[Input for this task]
# # #
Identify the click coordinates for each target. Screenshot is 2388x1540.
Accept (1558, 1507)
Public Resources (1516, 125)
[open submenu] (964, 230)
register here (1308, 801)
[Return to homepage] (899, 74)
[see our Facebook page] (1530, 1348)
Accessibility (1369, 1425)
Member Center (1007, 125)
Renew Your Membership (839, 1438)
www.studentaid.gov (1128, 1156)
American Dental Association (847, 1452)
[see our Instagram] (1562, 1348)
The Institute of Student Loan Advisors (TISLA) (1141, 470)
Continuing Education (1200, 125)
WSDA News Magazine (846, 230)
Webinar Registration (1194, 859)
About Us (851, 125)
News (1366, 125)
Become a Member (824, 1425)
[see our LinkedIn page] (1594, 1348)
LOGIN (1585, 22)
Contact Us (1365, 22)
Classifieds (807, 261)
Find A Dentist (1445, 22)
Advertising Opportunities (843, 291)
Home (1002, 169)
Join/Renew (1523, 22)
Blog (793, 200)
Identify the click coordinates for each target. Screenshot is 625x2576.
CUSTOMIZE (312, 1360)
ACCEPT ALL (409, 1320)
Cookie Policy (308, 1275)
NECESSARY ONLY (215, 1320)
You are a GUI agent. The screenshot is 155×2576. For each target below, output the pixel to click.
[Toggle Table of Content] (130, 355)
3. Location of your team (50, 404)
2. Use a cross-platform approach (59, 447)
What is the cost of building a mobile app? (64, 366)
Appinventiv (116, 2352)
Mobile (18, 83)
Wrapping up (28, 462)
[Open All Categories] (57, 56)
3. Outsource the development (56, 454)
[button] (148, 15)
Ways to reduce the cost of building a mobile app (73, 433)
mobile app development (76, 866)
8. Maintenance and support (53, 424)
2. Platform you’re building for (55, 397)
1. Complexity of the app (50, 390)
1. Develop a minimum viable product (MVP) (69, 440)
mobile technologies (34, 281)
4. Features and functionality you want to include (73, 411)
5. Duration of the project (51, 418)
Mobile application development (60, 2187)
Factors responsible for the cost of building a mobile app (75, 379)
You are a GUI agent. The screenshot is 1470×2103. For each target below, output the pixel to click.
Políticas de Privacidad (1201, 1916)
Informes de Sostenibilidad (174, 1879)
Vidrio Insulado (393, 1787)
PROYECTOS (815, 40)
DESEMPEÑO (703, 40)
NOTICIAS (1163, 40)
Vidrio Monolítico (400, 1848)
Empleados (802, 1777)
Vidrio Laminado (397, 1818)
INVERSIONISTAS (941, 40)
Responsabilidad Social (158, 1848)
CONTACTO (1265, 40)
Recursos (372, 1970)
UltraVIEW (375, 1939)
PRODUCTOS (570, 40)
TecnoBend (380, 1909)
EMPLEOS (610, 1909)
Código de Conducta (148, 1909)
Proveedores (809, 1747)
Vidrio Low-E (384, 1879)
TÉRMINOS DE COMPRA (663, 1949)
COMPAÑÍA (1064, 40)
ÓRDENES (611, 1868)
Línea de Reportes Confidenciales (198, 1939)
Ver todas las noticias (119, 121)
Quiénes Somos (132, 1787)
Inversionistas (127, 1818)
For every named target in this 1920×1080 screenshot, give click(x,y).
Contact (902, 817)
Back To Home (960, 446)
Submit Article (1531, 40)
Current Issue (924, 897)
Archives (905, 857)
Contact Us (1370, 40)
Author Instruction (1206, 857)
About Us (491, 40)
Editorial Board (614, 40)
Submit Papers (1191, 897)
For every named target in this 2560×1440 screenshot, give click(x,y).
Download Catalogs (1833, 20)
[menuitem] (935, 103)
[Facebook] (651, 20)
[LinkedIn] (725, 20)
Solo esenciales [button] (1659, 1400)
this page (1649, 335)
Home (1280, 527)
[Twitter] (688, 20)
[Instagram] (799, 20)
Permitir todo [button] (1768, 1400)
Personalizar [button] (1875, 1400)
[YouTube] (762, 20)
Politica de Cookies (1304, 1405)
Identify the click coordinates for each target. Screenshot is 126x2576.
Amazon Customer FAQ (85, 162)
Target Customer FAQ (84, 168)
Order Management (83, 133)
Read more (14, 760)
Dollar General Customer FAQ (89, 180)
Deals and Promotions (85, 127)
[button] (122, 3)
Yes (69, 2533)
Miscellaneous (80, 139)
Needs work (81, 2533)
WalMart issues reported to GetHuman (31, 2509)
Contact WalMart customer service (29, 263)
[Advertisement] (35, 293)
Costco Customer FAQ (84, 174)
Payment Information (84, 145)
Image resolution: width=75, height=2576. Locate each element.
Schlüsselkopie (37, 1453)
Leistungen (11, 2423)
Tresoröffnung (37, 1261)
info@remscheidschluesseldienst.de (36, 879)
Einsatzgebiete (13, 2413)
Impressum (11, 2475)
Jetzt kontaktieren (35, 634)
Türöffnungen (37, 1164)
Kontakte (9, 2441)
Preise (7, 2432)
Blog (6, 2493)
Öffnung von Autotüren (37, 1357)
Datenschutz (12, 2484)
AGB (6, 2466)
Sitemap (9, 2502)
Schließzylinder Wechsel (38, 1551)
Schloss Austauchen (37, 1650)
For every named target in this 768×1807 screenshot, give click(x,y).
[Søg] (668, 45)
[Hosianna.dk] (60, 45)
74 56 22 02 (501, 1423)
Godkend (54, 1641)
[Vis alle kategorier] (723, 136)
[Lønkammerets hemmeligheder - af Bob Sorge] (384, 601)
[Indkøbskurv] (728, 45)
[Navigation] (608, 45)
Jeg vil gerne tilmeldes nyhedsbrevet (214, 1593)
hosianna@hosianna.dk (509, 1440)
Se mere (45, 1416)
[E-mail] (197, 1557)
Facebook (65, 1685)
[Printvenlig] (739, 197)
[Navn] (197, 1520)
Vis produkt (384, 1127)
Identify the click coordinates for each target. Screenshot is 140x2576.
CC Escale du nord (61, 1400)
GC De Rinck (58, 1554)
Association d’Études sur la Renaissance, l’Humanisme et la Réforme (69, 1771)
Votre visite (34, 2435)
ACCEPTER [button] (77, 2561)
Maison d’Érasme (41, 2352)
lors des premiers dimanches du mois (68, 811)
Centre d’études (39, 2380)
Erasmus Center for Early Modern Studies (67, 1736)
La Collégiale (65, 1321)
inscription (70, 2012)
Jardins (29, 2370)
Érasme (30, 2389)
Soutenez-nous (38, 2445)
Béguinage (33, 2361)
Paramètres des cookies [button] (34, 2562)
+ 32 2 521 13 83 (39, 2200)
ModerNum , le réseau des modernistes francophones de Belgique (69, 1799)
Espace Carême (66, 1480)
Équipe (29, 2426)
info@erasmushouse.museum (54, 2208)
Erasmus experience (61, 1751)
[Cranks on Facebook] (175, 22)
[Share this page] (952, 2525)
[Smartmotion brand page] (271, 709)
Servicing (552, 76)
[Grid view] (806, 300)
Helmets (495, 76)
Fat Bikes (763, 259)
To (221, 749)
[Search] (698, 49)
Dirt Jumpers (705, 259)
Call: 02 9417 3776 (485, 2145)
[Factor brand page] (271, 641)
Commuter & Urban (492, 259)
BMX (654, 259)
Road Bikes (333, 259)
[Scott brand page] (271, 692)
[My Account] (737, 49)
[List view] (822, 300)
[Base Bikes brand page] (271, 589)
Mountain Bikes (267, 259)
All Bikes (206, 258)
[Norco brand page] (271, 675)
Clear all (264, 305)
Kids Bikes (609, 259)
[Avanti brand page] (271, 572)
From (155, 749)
# # #
[Task description] Output the material above exactly, but only from the line that carries "Érasme (30, 2389)" through the line that carries "[Cranks on Facebook] (175, 22)".

[Completed task]
Érasme (30, 2389)
Soutenez-nous (38, 2445)
Béguinage (33, 2361)
Paramètres des cookies [button] (34, 2562)
+ 32 2 521 13 83 (39, 2200)
ModerNum , le réseau des modernistes francophones de Belgique (69, 1799)
Espace Carême (66, 1480)
Équipe (29, 2426)
info@erasmushouse.museum (54, 2208)
Erasmus experience (61, 1751)
[Cranks on Facebook] (175, 22)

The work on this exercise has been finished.